■ MATERIAL PROVIDED ■
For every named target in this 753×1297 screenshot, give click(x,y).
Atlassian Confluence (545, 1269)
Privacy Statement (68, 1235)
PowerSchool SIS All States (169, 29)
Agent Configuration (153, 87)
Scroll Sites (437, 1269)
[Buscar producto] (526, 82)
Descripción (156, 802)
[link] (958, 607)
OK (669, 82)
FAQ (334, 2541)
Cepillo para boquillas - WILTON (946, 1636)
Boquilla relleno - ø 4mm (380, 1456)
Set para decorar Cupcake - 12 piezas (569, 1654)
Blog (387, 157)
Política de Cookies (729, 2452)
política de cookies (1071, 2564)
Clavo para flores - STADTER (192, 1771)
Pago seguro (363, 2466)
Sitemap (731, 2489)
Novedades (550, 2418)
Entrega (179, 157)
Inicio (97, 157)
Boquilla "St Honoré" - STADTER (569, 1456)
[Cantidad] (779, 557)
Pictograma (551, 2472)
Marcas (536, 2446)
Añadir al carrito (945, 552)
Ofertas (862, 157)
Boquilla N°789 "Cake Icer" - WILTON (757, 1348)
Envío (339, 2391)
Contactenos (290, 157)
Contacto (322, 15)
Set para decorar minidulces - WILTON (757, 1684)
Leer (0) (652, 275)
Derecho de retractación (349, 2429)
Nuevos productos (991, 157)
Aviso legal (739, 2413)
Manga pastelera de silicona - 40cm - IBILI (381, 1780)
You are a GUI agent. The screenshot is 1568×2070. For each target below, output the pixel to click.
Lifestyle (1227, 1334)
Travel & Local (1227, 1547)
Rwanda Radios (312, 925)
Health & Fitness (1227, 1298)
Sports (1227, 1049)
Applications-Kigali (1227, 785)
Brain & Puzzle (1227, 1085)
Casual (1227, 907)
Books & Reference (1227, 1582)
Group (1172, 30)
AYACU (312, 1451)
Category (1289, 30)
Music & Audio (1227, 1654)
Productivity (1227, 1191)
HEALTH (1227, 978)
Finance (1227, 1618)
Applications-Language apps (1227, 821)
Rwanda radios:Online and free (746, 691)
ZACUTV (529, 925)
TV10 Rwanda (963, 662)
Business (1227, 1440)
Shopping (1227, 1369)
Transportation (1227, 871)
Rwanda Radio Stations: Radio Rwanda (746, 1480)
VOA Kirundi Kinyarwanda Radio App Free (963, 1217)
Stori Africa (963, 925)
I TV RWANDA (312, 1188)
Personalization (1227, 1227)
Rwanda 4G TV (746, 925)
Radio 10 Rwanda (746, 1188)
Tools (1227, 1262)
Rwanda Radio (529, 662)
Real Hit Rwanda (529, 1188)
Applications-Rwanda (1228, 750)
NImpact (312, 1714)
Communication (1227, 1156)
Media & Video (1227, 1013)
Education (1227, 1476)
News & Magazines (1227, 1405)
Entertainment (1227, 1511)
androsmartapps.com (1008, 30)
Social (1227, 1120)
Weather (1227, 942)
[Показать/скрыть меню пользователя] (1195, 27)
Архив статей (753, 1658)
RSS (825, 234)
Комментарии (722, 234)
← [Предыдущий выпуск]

■ CHALLENGE ■
Extract every item above and reproduce each line word for word, without changing anything.

■ RESPONSE BELOW ■
For every named target in this 753×1297 screenshot, give click(x,y).
Atlassian Confluence (545, 1269)
Privacy Statement (68, 1235)
PowerSchool SIS All States (169, 29)
Agent Configuration (153, 87)
Scroll Sites (437, 1269)
[Buscar producto] (526, 82)
Descripción (156, 802)
[link] (958, 607)
OK (669, 82)
FAQ (334, 2541)
Cepillo para boquillas - WILTON (946, 1636)
Boquilla relleno - ø 4mm (380, 1456)
Set para decorar Cupcake - 12 piezas (569, 1654)
Blog (387, 157)
Política de Cookies (729, 2452)
política de cookies (1071, 2564)
Clavo para flores - STADTER (192, 1771)
Pago seguro (363, 2466)
Sitemap (731, 2489)
Novedades (550, 2418)
Entrega (179, 157)
Inicio (97, 157)
Boquilla "St Honoré" - STADTER (569, 1456)
[Cantidad] (779, 557)
Pictograma (551, 2472)
Marcas (536, 2446)
Añadir al carrito (945, 552)
Ofertas (862, 157)
Boquilla N°789 "Cake Icer" - WILTON (757, 1348)
Envío (339, 2391)
Contactenos (290, 157)
Contacto (322, 15)
Set para decorar minidulces - WILTON (757, 1684)
Leer (0) (652, 275)
Derecho de retractación (349, 2429)
Nuevos productos (991, 157)
Aviso legal (739, 2413)
Manga pastelera de silicona - 40cm - IBILI (381, 1780)
You are a GUI agent. The screenshot is 1568×2070. For each target below, output the pixel to click.
Lifestyle (1227, 1334)
Travel & Local (1227, 1547)
Rwanda Radios (312, 925)
Health & Fitness (1227, 1298)
Sports (1227, 1049)
Applications-Kigali (1227, 785)
Brain & Puzzle (1227, 1085)
Casual (1227, 907)
Books & Reference (1227, 1582)
Group (1172, 30)
AYACU (312, 1451)
Category (1289, 30)
Music & Audio (1227, 1654)
Productivity (1227, 1191)
HEALTH (1227, 978)
Finance (1227, 1618)
Applications-Language apps (1227, 821)
Rwanda radios:Online and free (746, 691)
ZACUTV (529, 925)
TV10 Rwanda (963, 662)
Business (1227, 1440)
Shopping (1227, 1369)
Transportation (1227, 871)
Rwanda Radio Stations: Radio Rwanda (746, 1480)
VOA Kirundi Kinyarwanda Radio App Free (963, 1217)
Stori Africa (963, 925)
I TV RWANDA (312, 1188)
Personalization (1227, 1227)
Rwanda 4G TV (746, 925)
Radio 10 Rwanda (746, 1188)
Tools (1227, 1262)
Rwanda Radio (529, 662)
Real Hit Rwanda (529, 1188)
Applications-Rwanda (1228, 750)
NImpact (312, 1714)
Communication (1227, 1156)
Media & Video (1227, 1013)
Education (1227, 1476)
News & Magazines (1227, 1405)
Entertainment (1227, 1511)
androsmartapps.com (1008, 30)
Social (1227, 1120)
Weather (1227, 942)
[Показать/скрыть меню пользователя] (1195, 27)
Архив статей (753, 1658)
RSS (825, 234)
Комментарии (722, 234)
← [Предыдущий выпуск]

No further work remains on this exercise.